◆ **Given data**
★ ★ ★ ★ ★

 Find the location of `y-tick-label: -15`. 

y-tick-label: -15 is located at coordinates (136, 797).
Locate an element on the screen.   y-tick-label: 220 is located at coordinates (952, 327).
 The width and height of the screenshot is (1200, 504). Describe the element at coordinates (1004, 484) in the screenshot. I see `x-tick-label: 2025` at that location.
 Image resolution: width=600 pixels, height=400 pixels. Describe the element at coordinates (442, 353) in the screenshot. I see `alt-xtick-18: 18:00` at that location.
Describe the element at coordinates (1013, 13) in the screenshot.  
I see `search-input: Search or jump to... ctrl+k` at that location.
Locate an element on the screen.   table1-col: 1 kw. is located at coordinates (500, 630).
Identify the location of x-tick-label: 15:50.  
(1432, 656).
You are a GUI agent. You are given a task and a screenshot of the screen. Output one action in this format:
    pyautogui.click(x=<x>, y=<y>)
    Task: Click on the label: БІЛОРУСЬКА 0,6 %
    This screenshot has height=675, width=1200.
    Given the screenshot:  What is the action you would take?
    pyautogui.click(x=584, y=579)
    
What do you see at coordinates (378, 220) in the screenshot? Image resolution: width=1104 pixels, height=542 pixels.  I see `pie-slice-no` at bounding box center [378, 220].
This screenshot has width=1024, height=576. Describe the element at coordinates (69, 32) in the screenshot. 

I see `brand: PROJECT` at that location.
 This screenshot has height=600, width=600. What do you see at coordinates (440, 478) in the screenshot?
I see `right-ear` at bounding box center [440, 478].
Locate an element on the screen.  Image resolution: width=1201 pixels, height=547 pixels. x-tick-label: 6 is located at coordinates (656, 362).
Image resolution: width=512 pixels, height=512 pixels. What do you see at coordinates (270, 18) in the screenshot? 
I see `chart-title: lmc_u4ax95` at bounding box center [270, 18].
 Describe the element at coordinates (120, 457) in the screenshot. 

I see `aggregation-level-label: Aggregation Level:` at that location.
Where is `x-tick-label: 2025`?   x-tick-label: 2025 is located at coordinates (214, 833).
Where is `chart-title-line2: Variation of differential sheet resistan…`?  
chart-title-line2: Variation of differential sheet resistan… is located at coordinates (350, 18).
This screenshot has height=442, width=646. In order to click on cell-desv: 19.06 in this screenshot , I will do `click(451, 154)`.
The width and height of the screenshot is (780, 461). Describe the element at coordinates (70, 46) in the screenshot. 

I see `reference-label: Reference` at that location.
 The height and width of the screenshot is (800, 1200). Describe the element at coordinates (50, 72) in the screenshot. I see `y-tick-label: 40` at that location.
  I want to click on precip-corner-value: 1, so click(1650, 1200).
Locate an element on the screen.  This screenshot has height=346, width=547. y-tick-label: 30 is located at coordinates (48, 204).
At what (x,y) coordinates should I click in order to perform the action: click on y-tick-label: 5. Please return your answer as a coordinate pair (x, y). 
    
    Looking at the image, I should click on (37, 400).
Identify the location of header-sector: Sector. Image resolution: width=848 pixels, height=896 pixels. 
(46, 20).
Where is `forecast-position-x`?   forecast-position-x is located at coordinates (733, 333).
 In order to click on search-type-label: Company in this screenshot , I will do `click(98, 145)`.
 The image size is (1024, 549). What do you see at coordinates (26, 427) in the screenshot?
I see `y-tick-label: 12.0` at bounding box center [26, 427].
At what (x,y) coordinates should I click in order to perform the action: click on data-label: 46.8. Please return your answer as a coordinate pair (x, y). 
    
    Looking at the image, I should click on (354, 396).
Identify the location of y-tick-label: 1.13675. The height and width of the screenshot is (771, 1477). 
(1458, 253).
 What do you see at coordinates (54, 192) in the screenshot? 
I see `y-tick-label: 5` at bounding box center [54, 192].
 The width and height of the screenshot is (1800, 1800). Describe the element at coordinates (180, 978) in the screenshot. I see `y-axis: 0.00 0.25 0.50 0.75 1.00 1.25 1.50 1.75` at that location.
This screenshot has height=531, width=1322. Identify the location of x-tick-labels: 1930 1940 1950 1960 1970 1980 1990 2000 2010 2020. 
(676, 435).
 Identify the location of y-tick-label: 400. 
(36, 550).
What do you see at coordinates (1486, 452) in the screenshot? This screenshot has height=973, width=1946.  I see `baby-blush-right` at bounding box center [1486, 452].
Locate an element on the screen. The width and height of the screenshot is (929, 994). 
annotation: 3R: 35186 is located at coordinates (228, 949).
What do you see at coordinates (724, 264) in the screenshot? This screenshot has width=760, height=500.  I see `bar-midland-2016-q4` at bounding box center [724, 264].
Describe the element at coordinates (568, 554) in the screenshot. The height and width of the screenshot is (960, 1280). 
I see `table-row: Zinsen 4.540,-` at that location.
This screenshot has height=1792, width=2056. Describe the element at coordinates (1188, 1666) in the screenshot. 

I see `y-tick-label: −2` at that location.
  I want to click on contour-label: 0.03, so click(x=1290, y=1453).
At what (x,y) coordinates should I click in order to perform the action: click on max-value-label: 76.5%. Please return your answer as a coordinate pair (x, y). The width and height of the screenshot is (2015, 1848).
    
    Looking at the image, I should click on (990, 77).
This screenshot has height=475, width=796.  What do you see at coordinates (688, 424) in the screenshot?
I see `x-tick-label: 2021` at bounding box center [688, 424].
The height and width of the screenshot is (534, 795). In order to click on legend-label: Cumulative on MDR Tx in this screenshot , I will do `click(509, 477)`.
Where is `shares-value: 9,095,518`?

★ ★ ★ ★ ★

◆ **Problem description**
Reproduce every line of the listing above word for word, changing nothing.

◆ **Task output**
 Find the location of `y-tick-label: -15`. 

y-tick-label: -15 is located at coordinates (136, 797).
Locate an element on the screen.   y-tick-label: 220 is located at coordinates (952, 327).
 The width and height of the screenshot is (1200, 504). Describe the element at coordinates (1004, 484) in the screenshot. I see `x-tick-label: 2025` at that location.
 Image resolution: width=600 pixels, height=400 pixels. Describe the element at coordinates (442, 353) in the screenshot. I see `alt-xtick-18: 18:00` at that location.
Describe the element at coordinates (1013, 13) in the screenshot.  
I see `search-input: Search or jump to... ctrl+k` at that location.
Locate an element on the screen.   table1-col: 1 kw. is located at coordinates (500, 630).
Identify the location of x-tick-label: 15:50.  
(1432, 656).
You are a GUI agent. You are given a task and a screenshot of the screen. Output one action in this format:
    pyautogui.click(x=<x>, y=<y>)
    Task: Click on the label: БІЛОРУСЬКА 0,6 %
    This screenshot has height=675, width=1200.
    Given the screenshot:  What is the action you would take?
    pyautogui.click(x=584, y=579)
    
What do you see at coordinates (378, 220) in the screenshot? Image resolution: width=1104 pixels, height=542 pixels.  I see `pie-slice-no` at bounding box center [378, 220].
This screenshot has width=1024, height=576. Describe the element at coordinates (69, 32) in the screenshot. 

I see `brand: PROJECT` at that location.
 This screenshot has height=600, width=600. What do you see at coordinates (440, 478) in the screenshot?
I see `right-ear` at bounding box center [440, 478].
Locate an element on the screen.  Image resolution: width=1201 pixels, height=547 pixels. x-tick-label: 6 is located at coordinates (656, 362).
Image resolution: width=512 pixels, height=512 pixels. What do you see at coordinates (270, 18) in the screenshot? 
I see `chart-title: lmc_u4ax95` at bounding box center [270, 18].
 Describe the element at coordinates (120, 457) in the screenshot. 

I see `aggregation-level-label: Aggregation Level:` at that location.
Where is `x-tick-label: 2025`?   x-tick-label: 2025 is located at coordinates (214, 833).
Where is `chart-title-line2: Variation of differential sheet resistan…`?  
chart-title-line2: Variation of differential sheet resistan… is located at coordinates (350, 18).
This screenshot has height=442, width=646. In order to click on cell-desv: 19.06 in this screenshot , I will do `click(451, 154)`.
The width and height of the screenshot is (780, 461). Describe the element at coordinates (70, 46) in the screenshot. 

I see `reference-label: Reference` at that location.
 The height and width of the screenshot is (800, 1200). Describe the element at coordinates (50, 72) in the screenshot. I see `y-tick-label: 40` at that location.
  I want to click on precip-corner-value: 1, so click(1650, 1200).
Locate an element on the screen.  This screenshot has height=346, width=547. y-tick-label: 30 is located at coordinates (48, 204).
At what (x,y) coordinates should I click in order to perform the action: click on y-tick-label: 5. Please return your answer as a coordinate pair (x, y). 
    
    Looking at the image, I should click on (37, 400).
Identify the location of header-sector: Sector. Image resolution: width=848 pixels, height=896 pixels. 
(46, 20).
Where is `forecast-position-x`?   forecast-position-x is located at coordinates (733, 333).
 In order to click on search-type-label: Company in this screenshot , I will do `click(98, 145)`.
 The image size is (1024, 549). What do you see at coordinates (26, 427) in the screenshot?
I see `y-tick-label: 12.0` at bounding box center [26, 427].
At what (x,y) coordinates should I click in order to perform the action: click on data-label: 46.8. Please return your answer as a coordinate pair (x, y). 
    
    Looking at the image, I should click on (354, 396).
Identify the location of y-tick-label: 1.13675. The height and width of the screenshot is (771, 1477). 
(1458, 253).
 What do you see at coordinates (54, 192) in the screenshot? 
I see `y-tick-label: 5` at bounding box center [54, 192].
 The width and height of the screenshot is (1800, 1800). Describe the element at coordinates (180, 978) in the screenshot. I see `y-axis: 0.00 0.25 0.50 0.75 1.00 1.25 1.50 1.75` at that location.
This screenshot has height=531, width=1322. Identify the location of x-tick-labels: 1930 1940 1950 1960 1970 1980 1990 2000 2010 2020. 
(676, 435).
 Identify the location of y-tick-label: 400. 
(36, 550).
What do you see at coordinates (1486, 452) in the screenshot? This screenshot has height=973, width=1946.  I see `baby-blush-right` at bounding box center [1486, 452].
Locate an element on the screen. The width and height of the screenshot is (929, 994). 
annotation: 3R: 35186 is located at coordinates (228, 949).
What do you see at coordinates (724, 264) in the screenshot? This screenshot has width=760, height=500.  I see `bar-midland-2016-q4` at bounding box center [724, 264].
Describe the element at coordinates (568, 554) in the screenshot. The height and width of the screenshot is (960, 1280). 
I see `table-row: Zinsen 4.540,-` at that location.
This screenshot has height=1792, width=2056. Describe the element at coordinates (1188, 1666) in the screenshot. 

I see `y-tick-label: −2` at that location.
  I want to click on contour-label: 0.03, so click(x=1290, y=1453).
At what (x,y) coordinates should I click in order to perform the action: click on max-value-label: 76.5%. Please return your answer as a coordinate pair (x, y). The width and height of the screenshot is (2015, 1848).
    
    Looking at the image, I should click on (990, 77).
This screenshot has height=475, width=796.  What do you see at coordinates (688, 424) in the screenshot?
I see `x-tick-label: 2021` at bounding box center [688, 424].
The height and width of the screenshot is (534, 795). In order to click on legend-label: Cumulative on MDR Tx in this screenshot , I will do `click(509, 477)`.
Where is `shares-value: 9,095,518`?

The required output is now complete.